INPUT MATERIAL section start

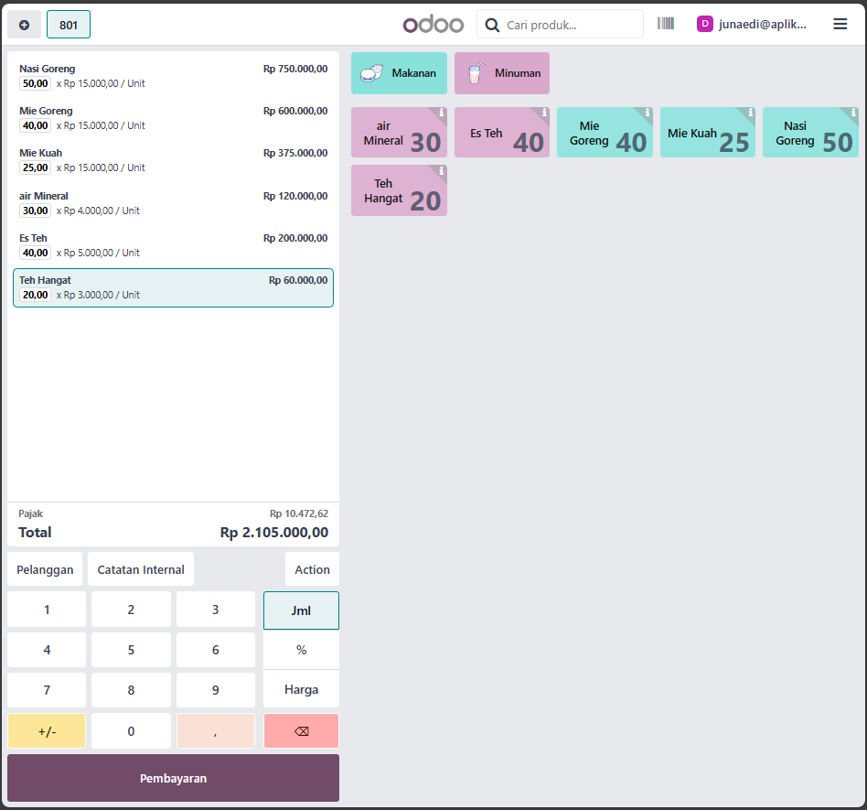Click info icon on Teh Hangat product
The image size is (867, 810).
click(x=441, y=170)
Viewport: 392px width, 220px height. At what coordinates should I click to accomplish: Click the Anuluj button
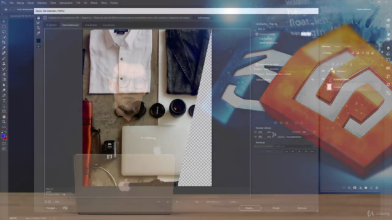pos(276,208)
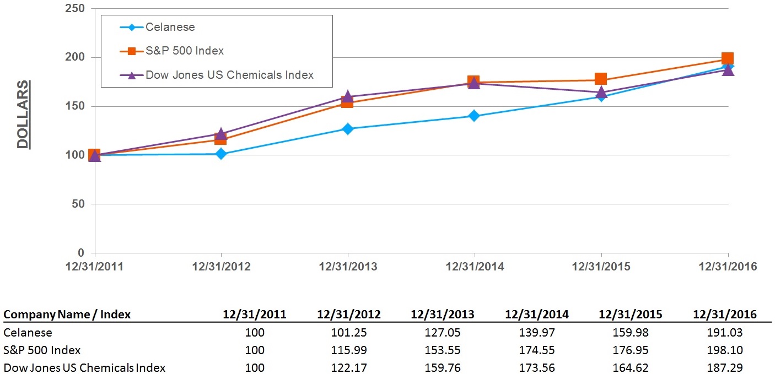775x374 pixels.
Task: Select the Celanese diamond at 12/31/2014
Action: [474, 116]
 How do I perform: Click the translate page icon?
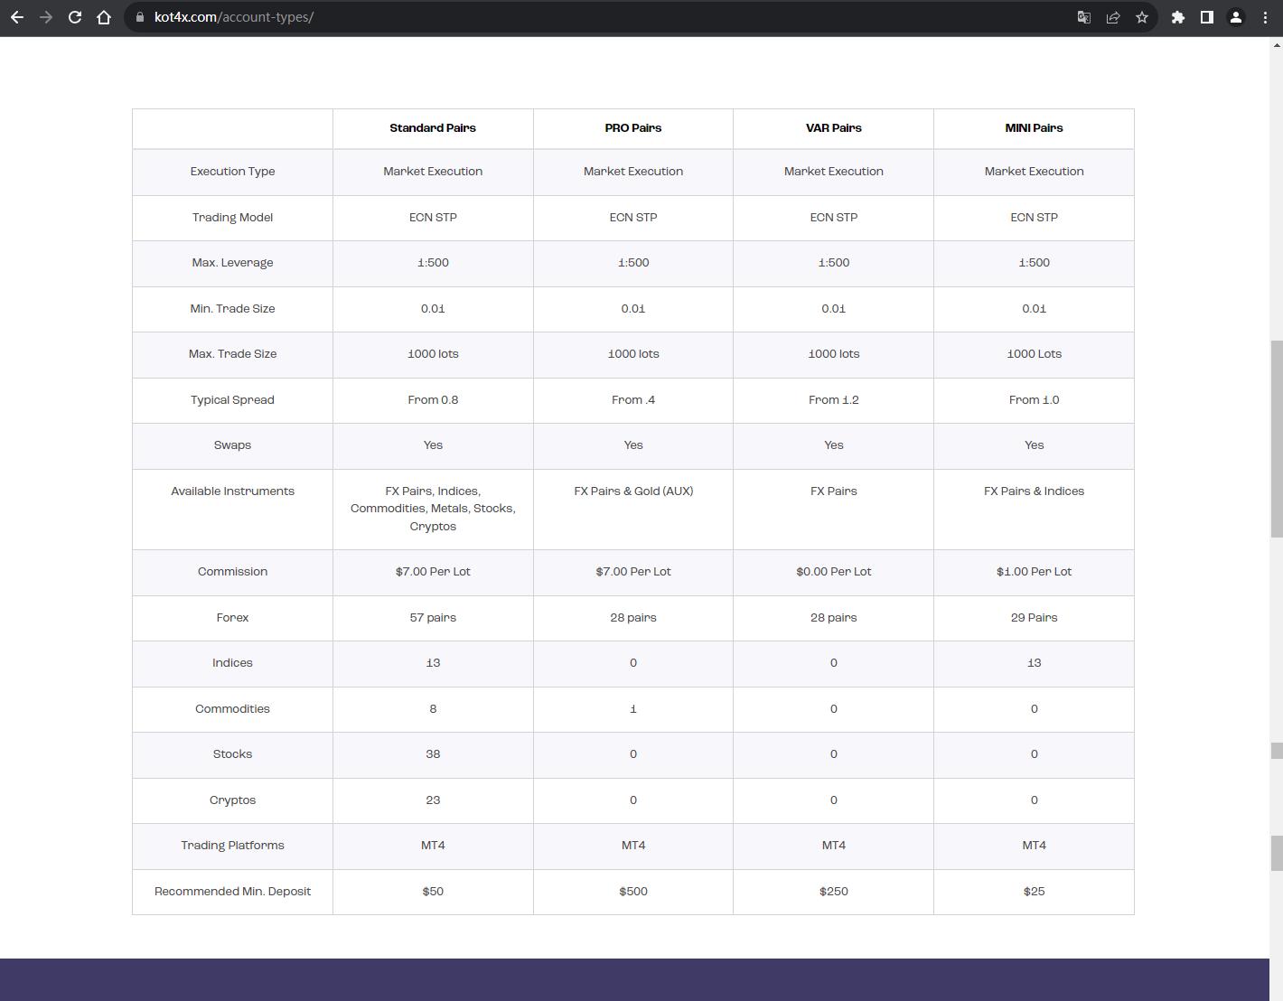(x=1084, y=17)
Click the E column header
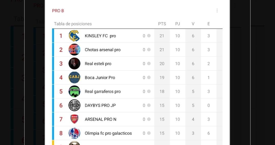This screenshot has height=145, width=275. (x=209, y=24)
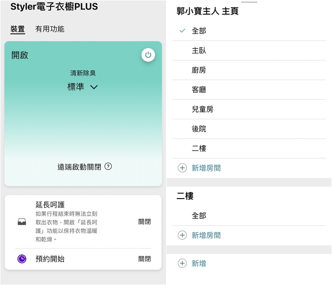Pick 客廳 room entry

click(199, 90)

INPUT MATERIAL section end
INPUT MATERIAL section start

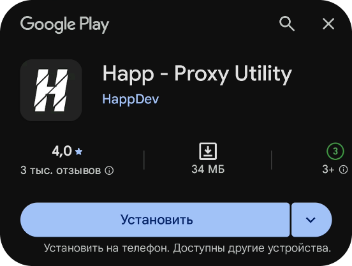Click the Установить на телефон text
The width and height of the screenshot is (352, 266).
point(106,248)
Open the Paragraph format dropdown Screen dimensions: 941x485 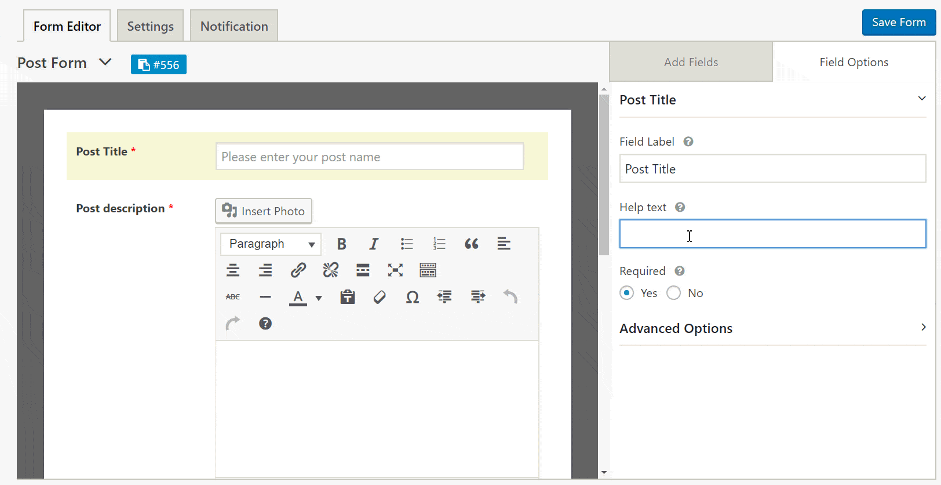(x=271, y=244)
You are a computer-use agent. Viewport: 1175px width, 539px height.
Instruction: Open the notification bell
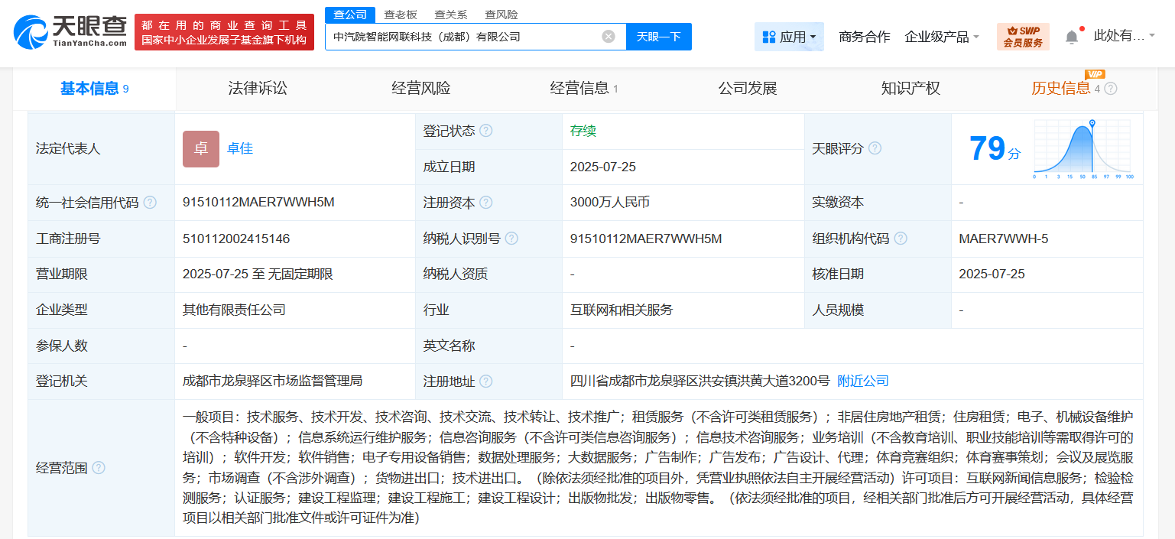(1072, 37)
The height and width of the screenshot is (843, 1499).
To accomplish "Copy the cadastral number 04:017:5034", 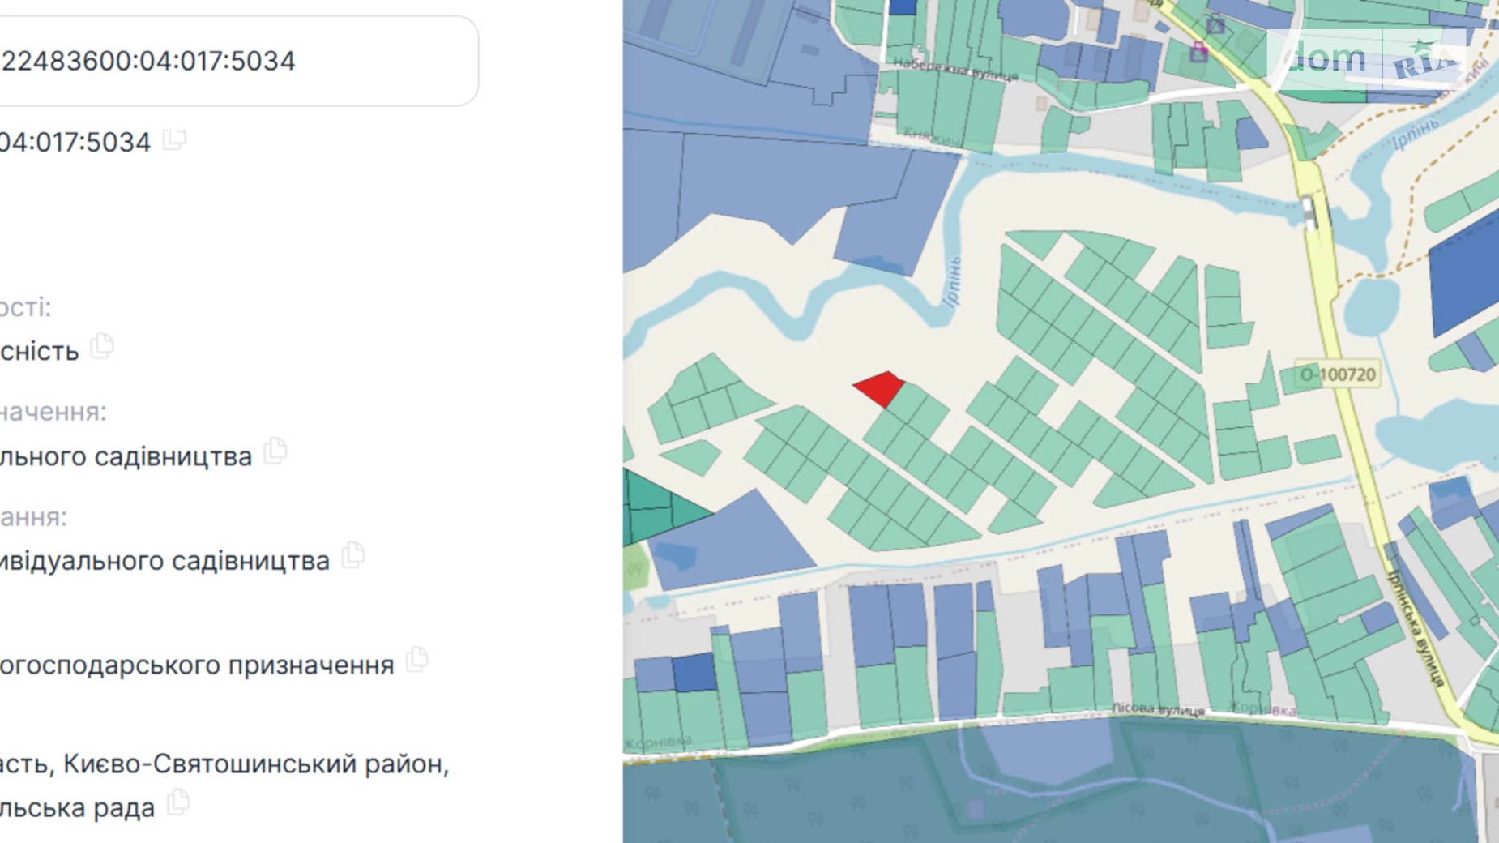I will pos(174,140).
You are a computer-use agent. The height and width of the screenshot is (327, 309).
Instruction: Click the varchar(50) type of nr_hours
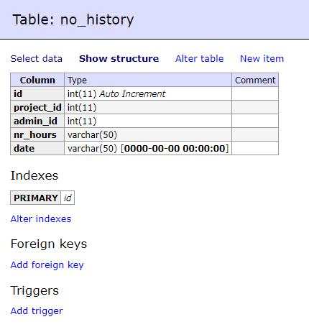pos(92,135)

INPUT MATERIAL section end
INPUT MATERIAL section start

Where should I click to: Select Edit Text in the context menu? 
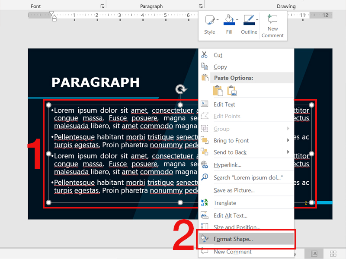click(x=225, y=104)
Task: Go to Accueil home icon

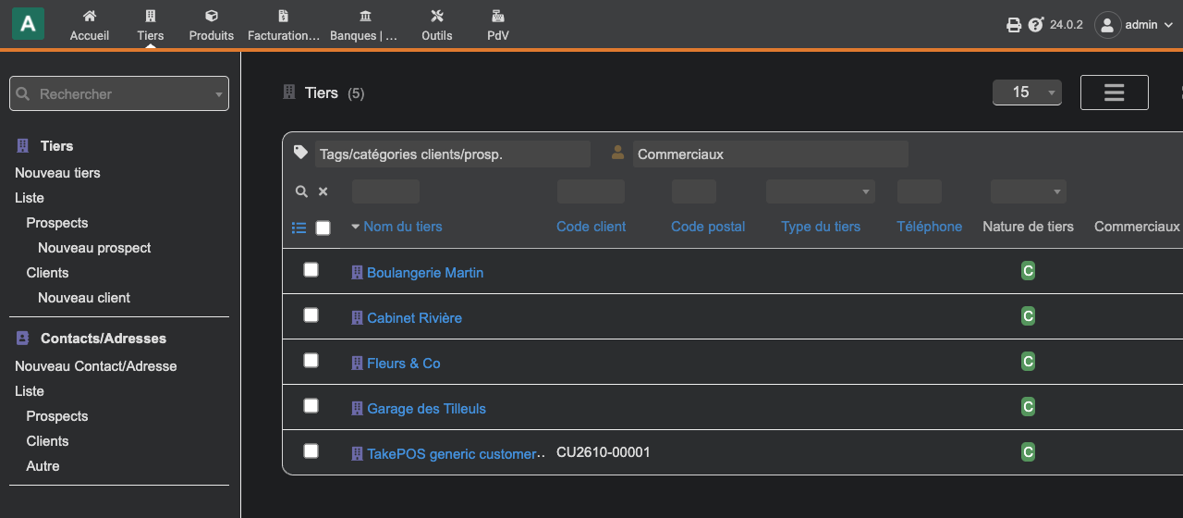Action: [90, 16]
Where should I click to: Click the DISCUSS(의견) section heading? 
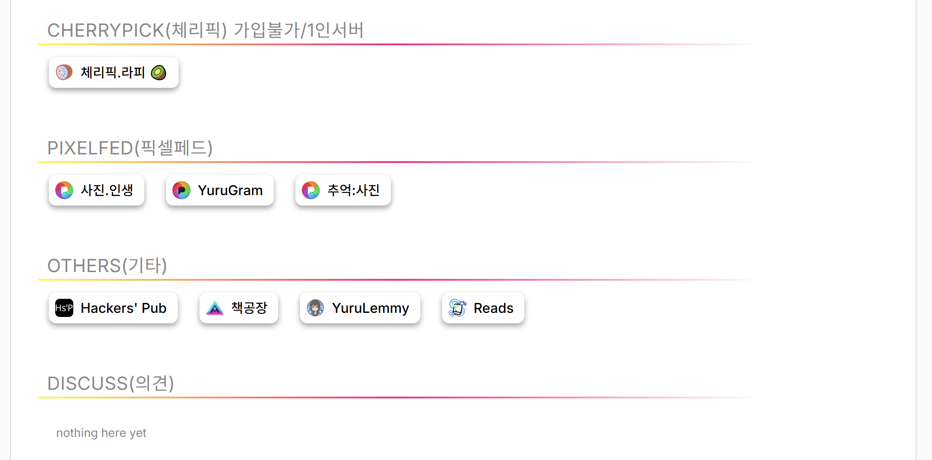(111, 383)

INPUT MATERIAL section end

— WORK TASK —
Copy each line of the listing in which the word "agent" can be found.

— ANSWER TO THIS EXERCISE —
You are a computer-use agent. Viewport: 1175px width, 539px height.
You are a computer-use agent. The height and width of the screenshot is (327, 309).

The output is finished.